Election: Two candidates are running for a Selectman’s seat, Randy Moore and Bob Wing. Each candidate gave a brief statement on why he is interested in the job and his qualifications. Randy minced no words. Speaking from the back of the auditorium he indicated the selectmen in the front and said: “There isn’t anyone up there I can’t get along with!”
The election proceeded and all got in line. Each voter has a paper ballot, marks his or her choice of name on paper; checks in at registry desk and then drops paper slip in a ballot box.
20120318-middle line.jpeg Caption: Voters line up to cast their ballot for the selectman of their choice. The Ballot box is on the far right. Two monitors stand by the box. Behind, on the stage, is where the selectmen sit during the meeting.

Article 4: “To see what sum of money the town will vote for General Fund purposes for the year 2012, and to vote to determine the time and manner of collecting monies for General Fund and Town Highway purposes.” $854, 993.00 is approved for the General Fund. Discussion reveals frustration with the auditors because the size of the expected surplus remains nebulous; 2011’s audit is not complete. One voice calls out: “Fire ‘em!” “We did”, responds a selectman.
In the course of the meeting, each of the articles was read out and discussed, fielding pointed questions from various corners. Most questions get good answers; usually someone rises and explains, with specifics, why the money should be distributed to a service and what it does for Bradford. Voice votes pass most of the articles, The Ayes have it. Good humor prevails.
Article 9: Shall the town appropriate $5,000 for the Bradford Conservation Fund? got a different response. One person asked matter-of-factly, “Why are we giving this group money; they’ll use it to take property off our tax rolls!" Murmurs of assent. One or two spoke in defense of this appropriation. The voice vote was too close to call. Larry offered to count.
20120318-conservoteLarry.jpegCaption: Larry Coffin in the distant background in black sweater counts the hands.

65 Ayes, 69 Nays, the motion fails.

Larry told me that sometimes an item’s passage depends on who is asking. For example, one less than popular person had a good idea for a different way of voting – it made sense, but it did not pass. Larry attributed that failure to an abrasive personality.
Another case, a youngish progressive man got a well-regarded businessman to make a motion against nuclear waste being trucked, on the Interstate, past the town. That motion passed. Had the young man offered it, it might not.
To me, many of the questioners were well informed. Also, those speaking for or against a motion said their well-reasoned piece with brevity and sat down. Had someone spoken up for the Conservation Fund – showing that in the long run its work was positive for the tax base, it might have passed. The Conservation Commission which, holds the Conservation Fund, appears to be a well-organized group, so the lack of an articulate response may have been atypical.
Two agencies indicated they were late with their requests – had failed to follow the rules - and asked for their allocation from the floor. While there was general sympathy for the groups, getting them the money was not easy within the confines of the town meeting. And, there was some grumbling about a group's failing to follow the process when others had.
It is invariably best for a local citizen to explain – in the bee world, to perform a “waggle dance” - how a cooperative, multi-town service benefits Bradford. For example: Article 11: Shall the town appropriate $2,000 for the Oxbow Senior Independence Project, Adult Day Services?
Caption: Dianne Smarro, Bradford citizen, explains how the project benefits Bradford, clarifying that 30% of those participating are from Bradford.
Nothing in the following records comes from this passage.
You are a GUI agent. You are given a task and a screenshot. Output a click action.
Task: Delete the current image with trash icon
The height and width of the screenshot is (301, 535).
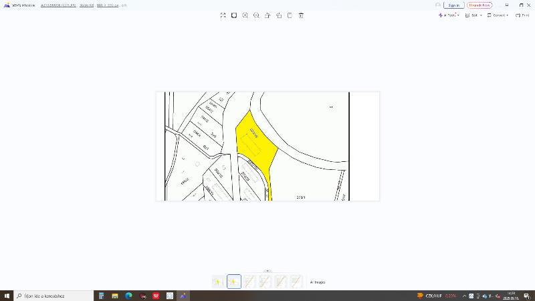pos(301,15)
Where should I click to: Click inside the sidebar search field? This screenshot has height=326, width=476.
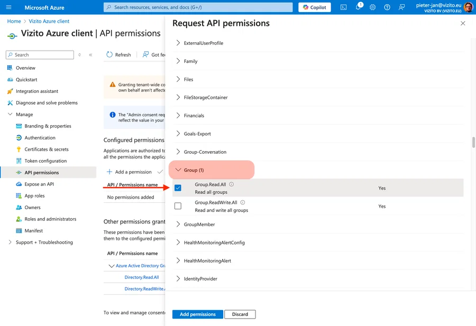coord(40,54)
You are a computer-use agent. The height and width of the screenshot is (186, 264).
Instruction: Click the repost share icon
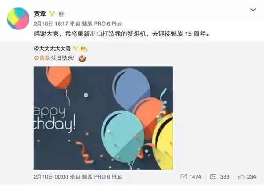(x=183, y=177)
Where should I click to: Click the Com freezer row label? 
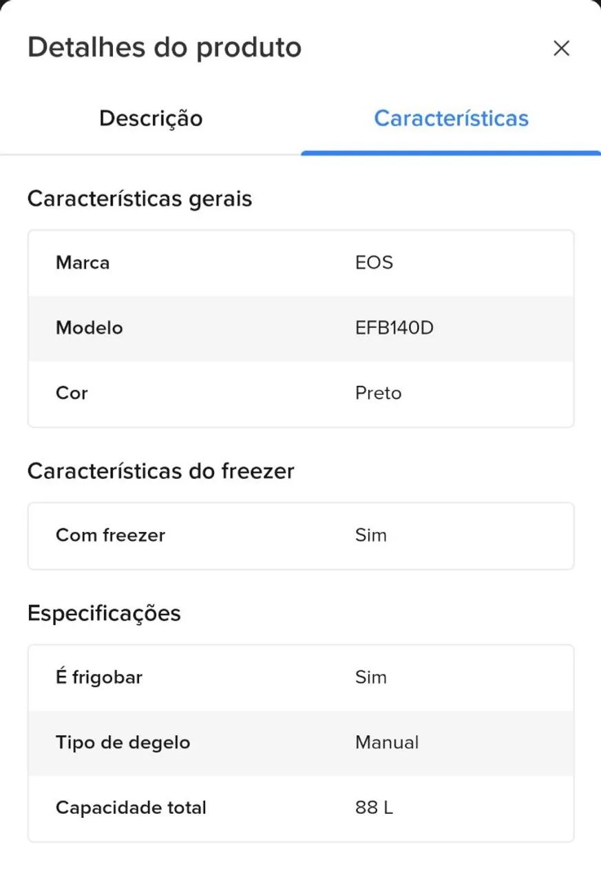110,535
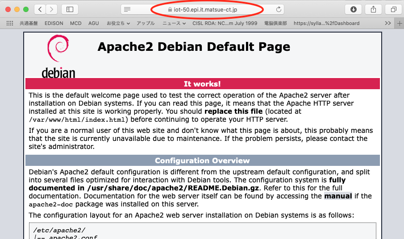Click the 'manual' link in the page
This screenshot has width=404, height=239.
tap(338, 196)

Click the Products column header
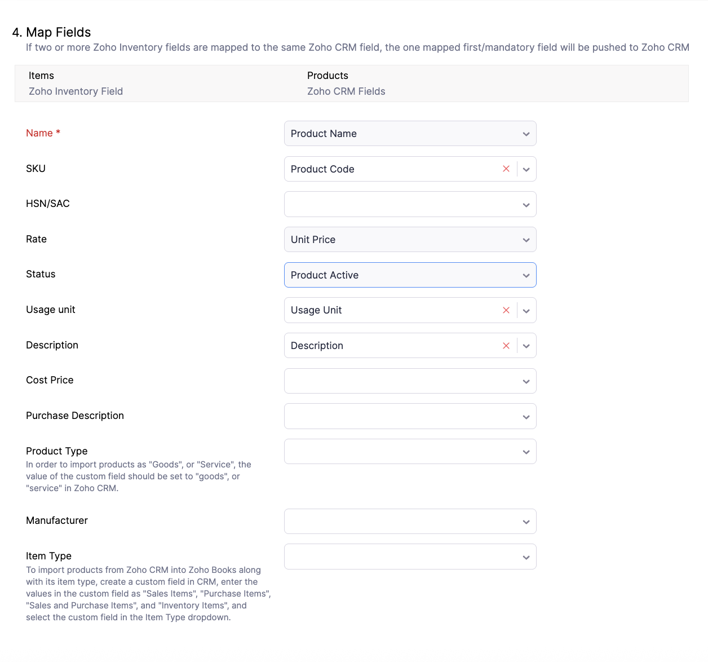click(328, 76)
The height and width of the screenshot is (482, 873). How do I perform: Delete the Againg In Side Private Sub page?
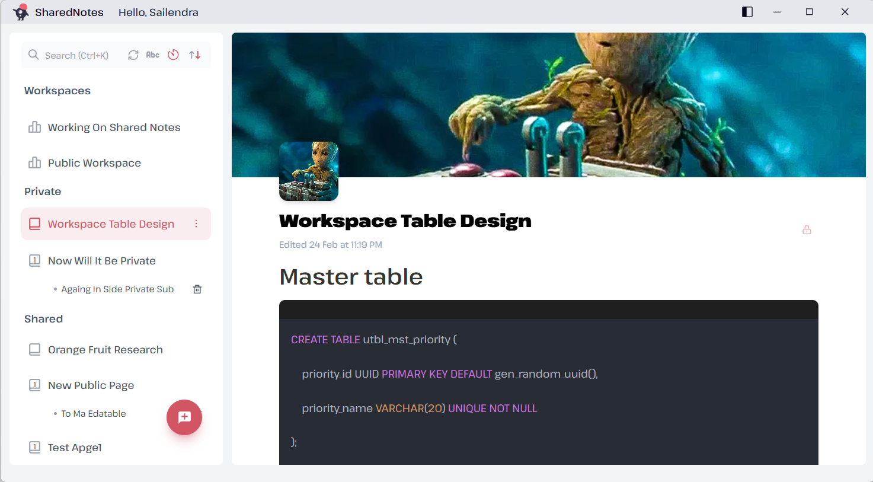click(x=197, y=289)
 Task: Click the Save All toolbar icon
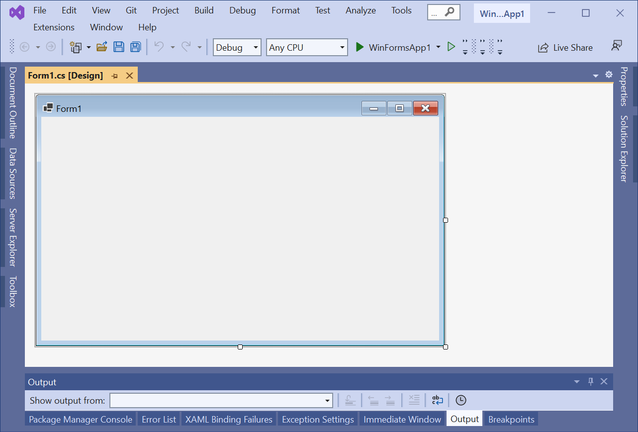click(x=135, y=47)
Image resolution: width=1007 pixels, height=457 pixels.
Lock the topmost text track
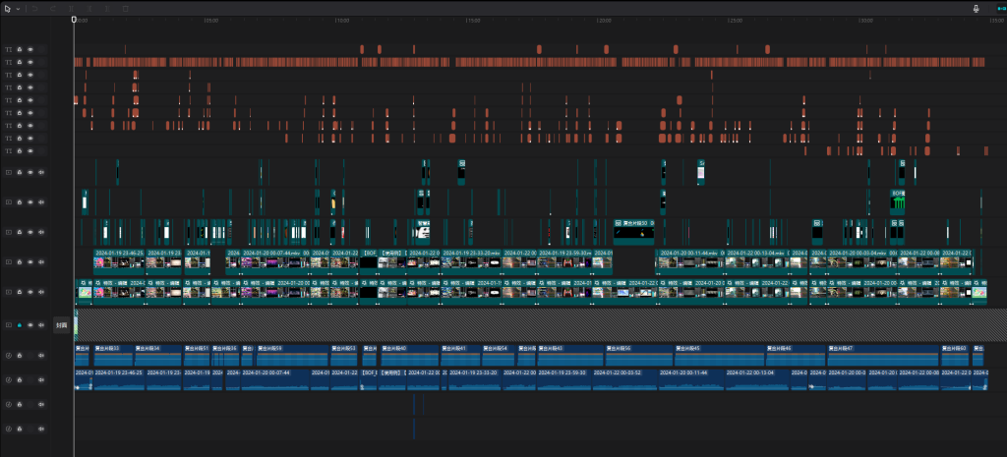19,48
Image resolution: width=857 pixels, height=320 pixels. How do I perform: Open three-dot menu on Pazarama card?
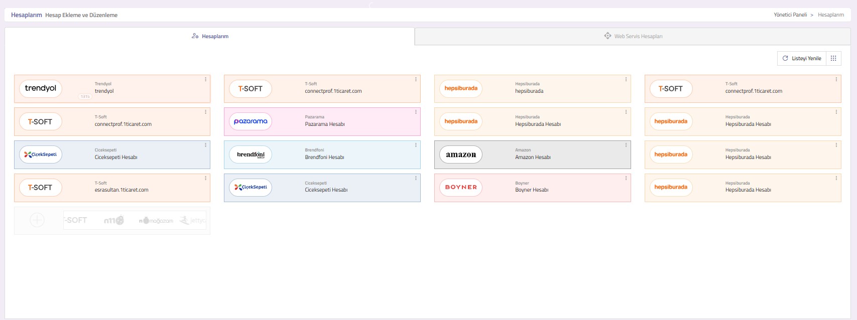click(x=416, y=112)
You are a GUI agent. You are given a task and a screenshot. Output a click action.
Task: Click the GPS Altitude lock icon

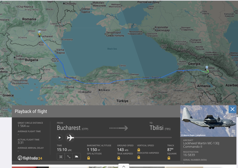tap(88, 158)
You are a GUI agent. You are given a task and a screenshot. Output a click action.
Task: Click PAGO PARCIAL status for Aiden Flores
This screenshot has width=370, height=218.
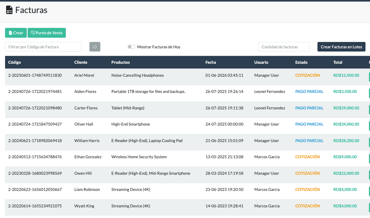pyautogui.click(x=309, y=92)
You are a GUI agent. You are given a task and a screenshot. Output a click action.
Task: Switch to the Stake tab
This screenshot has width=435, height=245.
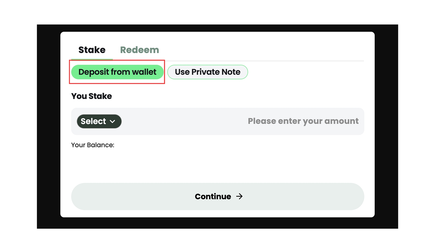[x=92, y=50]
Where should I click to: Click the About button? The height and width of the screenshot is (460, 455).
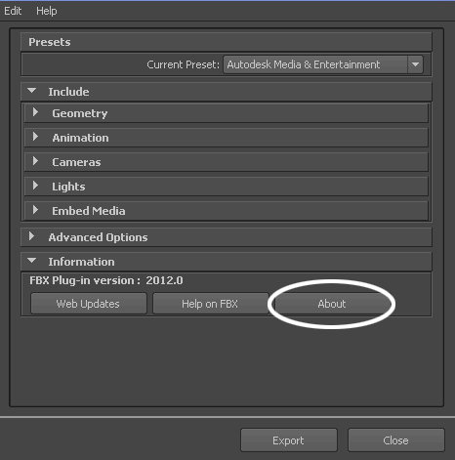(x=332, y=304)
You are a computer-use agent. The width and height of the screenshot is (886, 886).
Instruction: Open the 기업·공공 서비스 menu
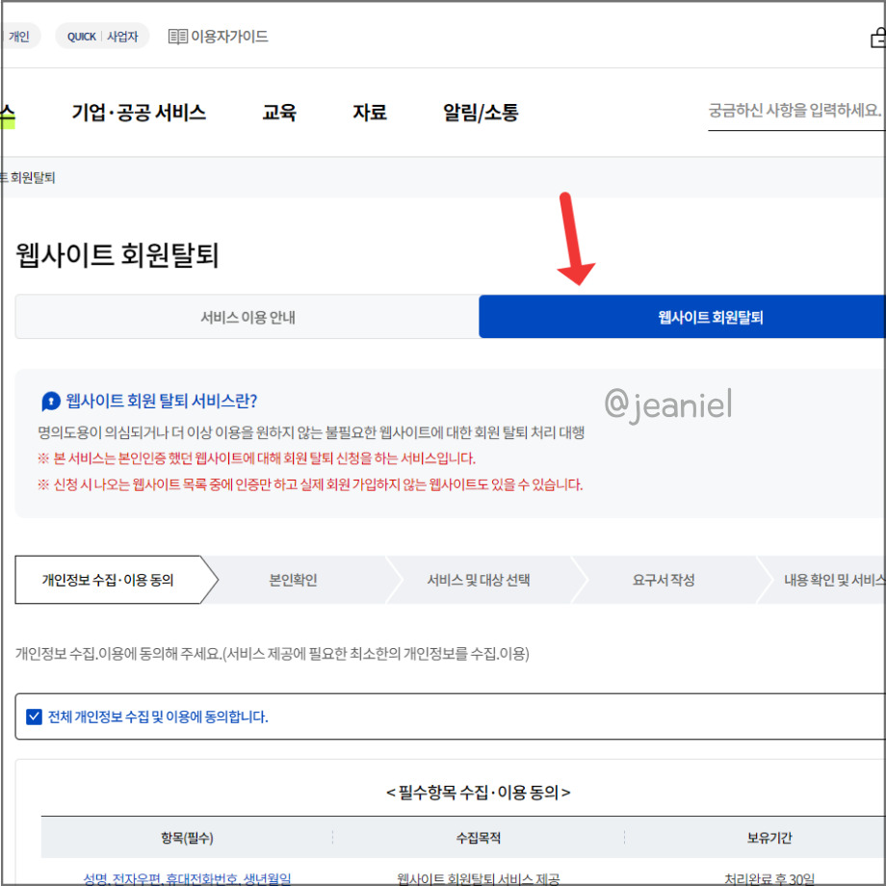click(140, 112)
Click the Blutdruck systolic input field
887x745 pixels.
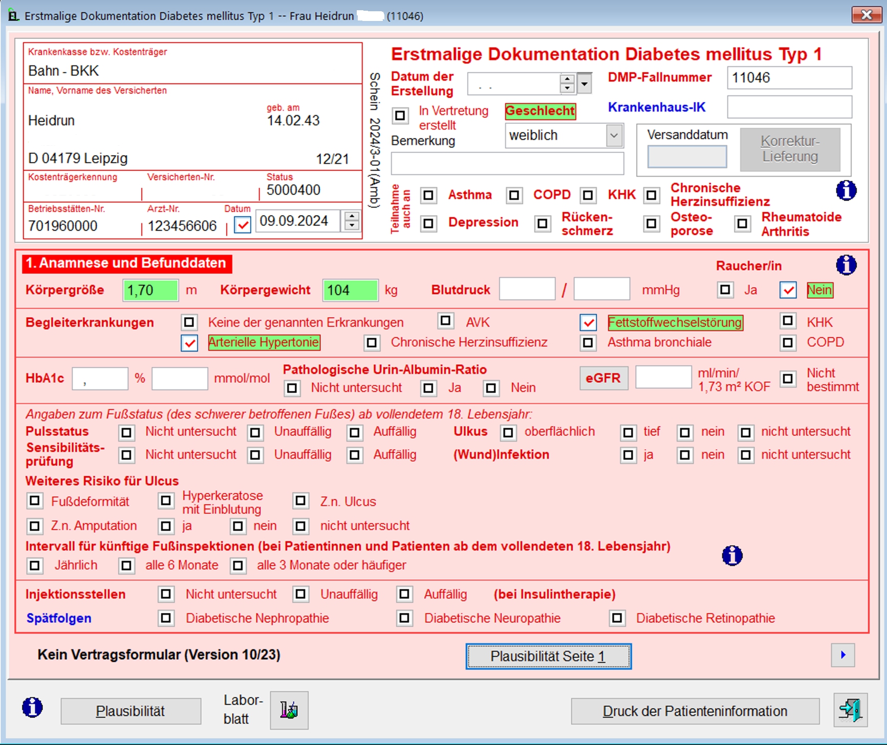(527, 290)
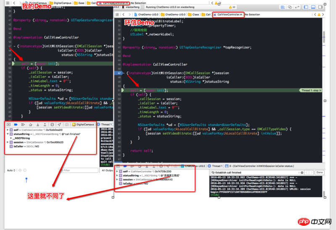Click Step over icon in left debug bar
The width and height of the screenshot is (336, 230).
(x=31, y=125)
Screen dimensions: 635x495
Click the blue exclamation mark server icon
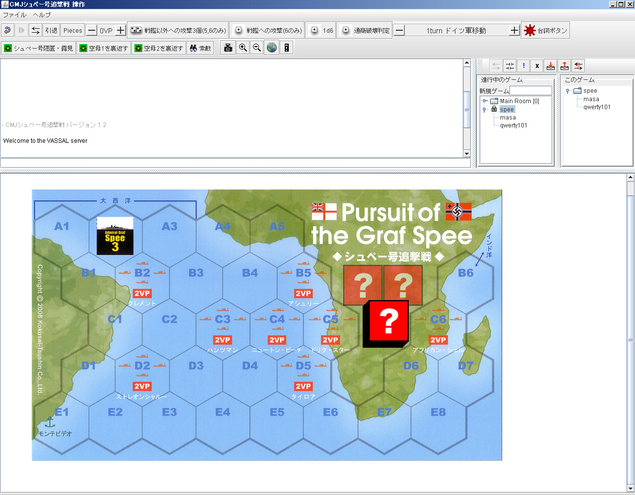[x=523, y=66]
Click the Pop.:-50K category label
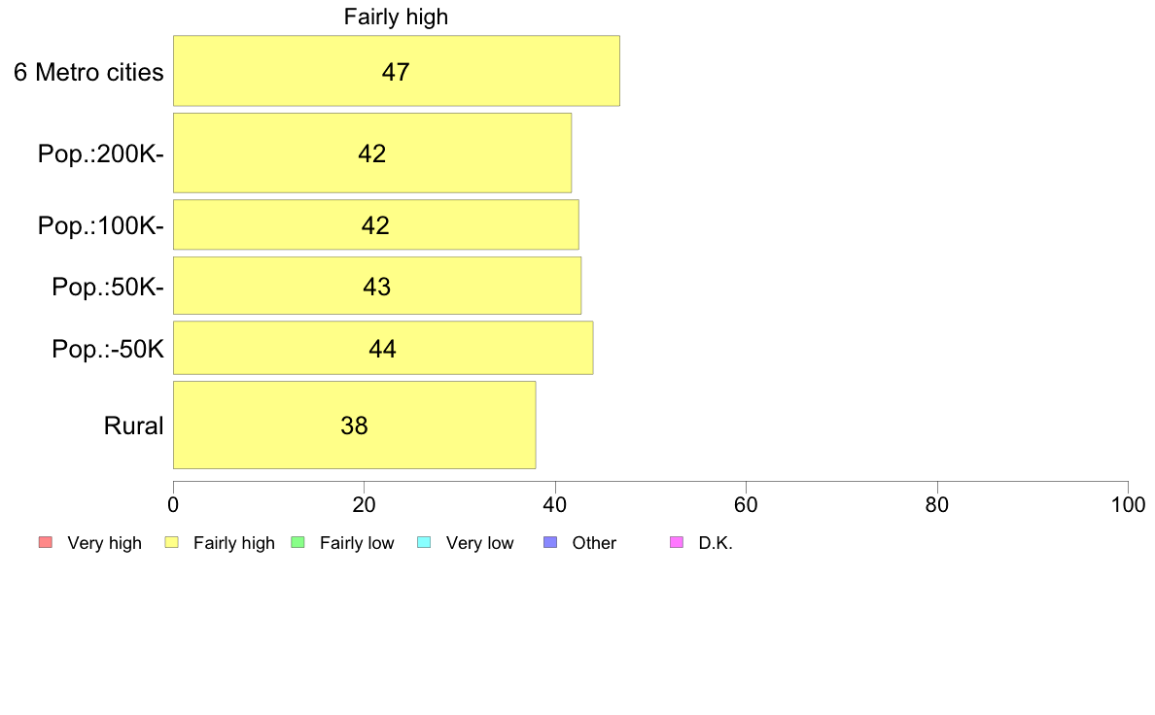 coord(108,349)
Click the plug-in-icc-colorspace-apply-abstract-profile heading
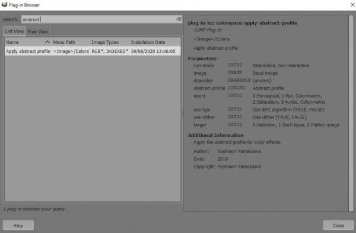This screenshot has width=356, height=233. coord(243,23)
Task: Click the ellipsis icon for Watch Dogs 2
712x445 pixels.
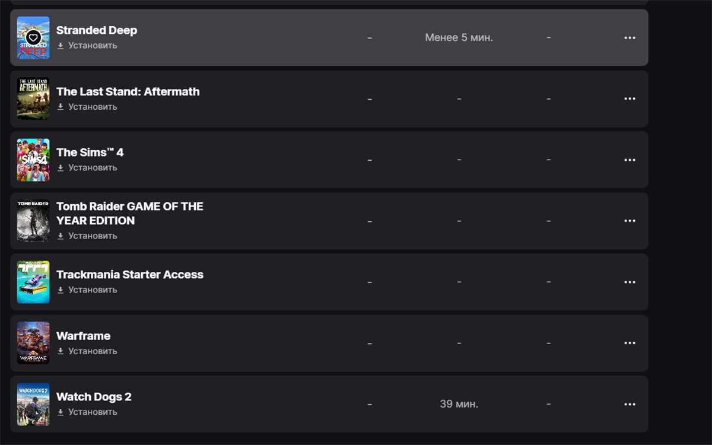Action: (630, 405)
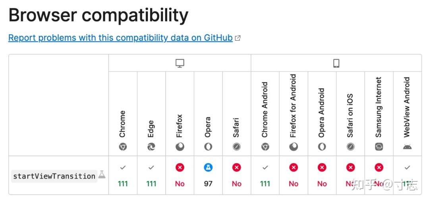
Task: Click the Samsung Internet logo icon
Action: (379, 147)
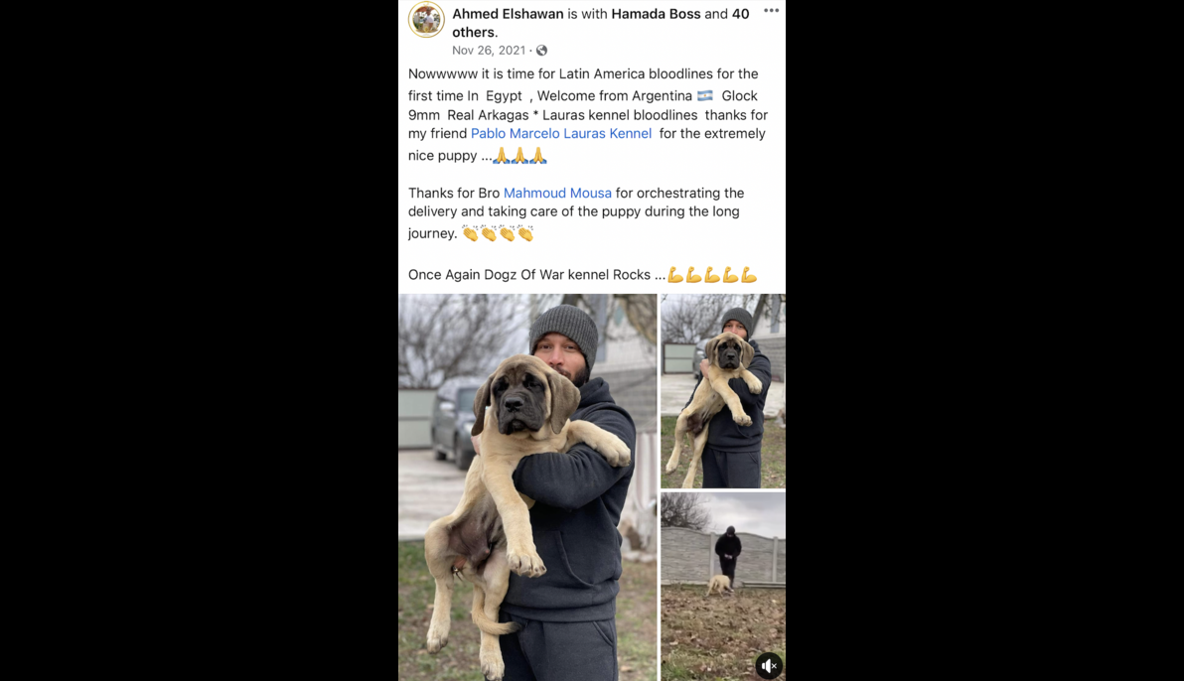Open the three-dot post options menu
The image size is (1184, 681).
click(x=771, y=11)
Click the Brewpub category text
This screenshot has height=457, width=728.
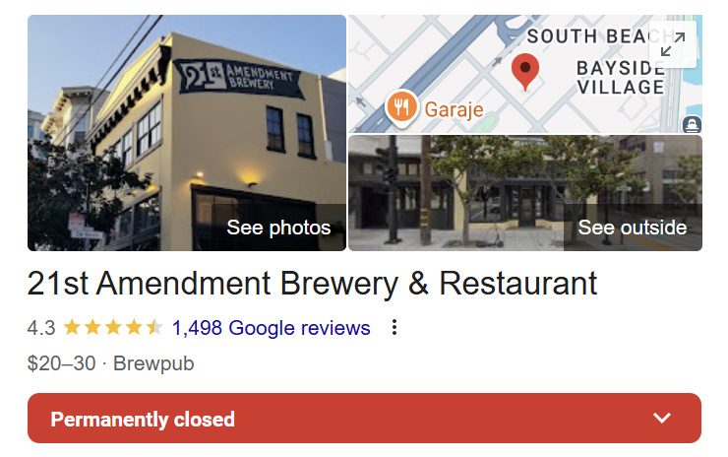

Well-informed comments help get the Ayes.

The Bradford Moderator aligns well with Seeley’s description of a democratic leader. Notably, the Moderator facilitated discussion and sought to make sure the process was followed. Not once did the Moderator suggest how the vote should go!
Here is what Seeley learned from his bee research and applied to his chairing of a departmental faculty. He says the democratic leader is limited – for the best results - to the following:
1. States group’s object
2. Defines group’s decision-making process
3. Keeps group on track
4. Fosters a balanced discussion
5. Identifies when decision is reached
It would be good to debate the merits of Seeley’s democratic leader, the town meeting process and the traditional boss/leader (“We’re not going to vote on it!”). Which approach produces the best decisions? The democratic bees select the best place for a new nest 80% of the time. Can humans do better? I'd put my money on the participatory model, one that is open and safe for well informed participants to speak their minds.
Reflecting about Bradford, I wish I had tried voting more often in my work meetings – Seeley’s quorum response (with anonymous ballots) suggests an effective and safe way of voting for professional groups. A vote (hand, voice, or quorum) in work situations might actually be easier than looking for the ever-elusive consensus. That consensus, in my experience, usually turned out to be a poor compromise, everyone getting a little of what they want, but far from the best solution. Larry 's comments about voting are germane: "(T)he results of a secret ballot vote are sometimes different from one in which a voter has to declare preference in front of others. Voice votes in a large group such as (a town meeting) are not very accurate, unless clearly one sided...different voices, different volumes. that is why the moderator says "The ayes appear to have it" to allow for a request for a counted vote."
Of course, democratic decision-making takes preparation and interest by all participants in what is happening. You have to do the homework. Like the Bradford townspeople, each participant has to read and examine critically the annual reports and budgets. Sometimes when we are not in charge we leave the details, even the general pros and cons, to someone else; the more absolute the boss, the less informed the subordinates. That is not what I observed in Bradford. Surely, Mr. Lincoln would have approved!

“The Amber Quantity”

Posted by jlubans on November 21, 2012  •  Leave comment (0)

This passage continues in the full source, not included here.